** The data follows **

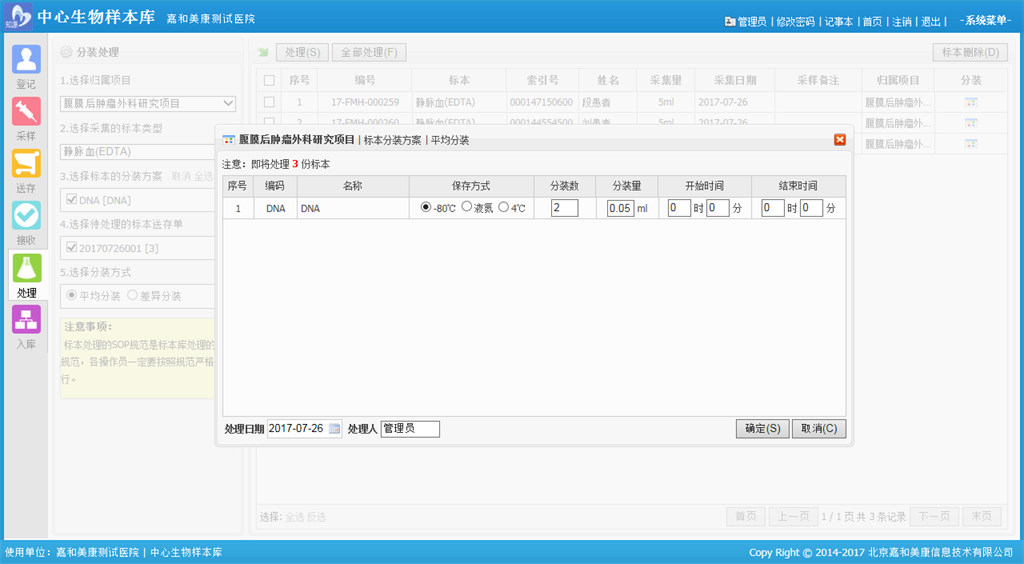Select the 采样 sampling syringe icon
1024x564 pixels.
pos(26,111)
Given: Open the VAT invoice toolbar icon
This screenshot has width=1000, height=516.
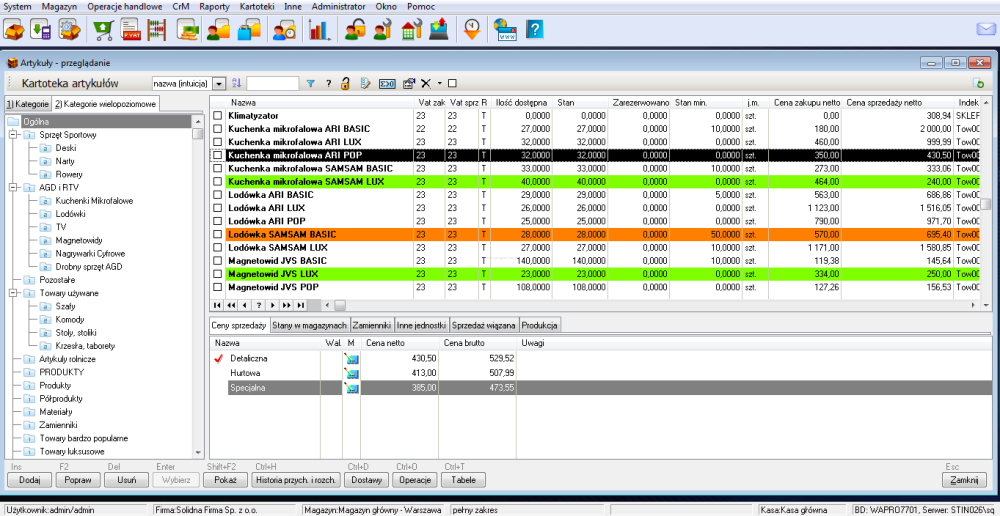Looking at the screenshot, I should (x=130, y=30).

** End of The data **

Exercise
Nothing but the lines from the one that contains "Given: Open the VAT invoice toolbar icon" through the end of the material above is to be reproduced, exactly and without pictures.

Finished exercise
Given: Open the VAT invoice toolbar icon
This screenshot has width=1000, height=516.
Looking at the screenshot, I should (x=130, y=30).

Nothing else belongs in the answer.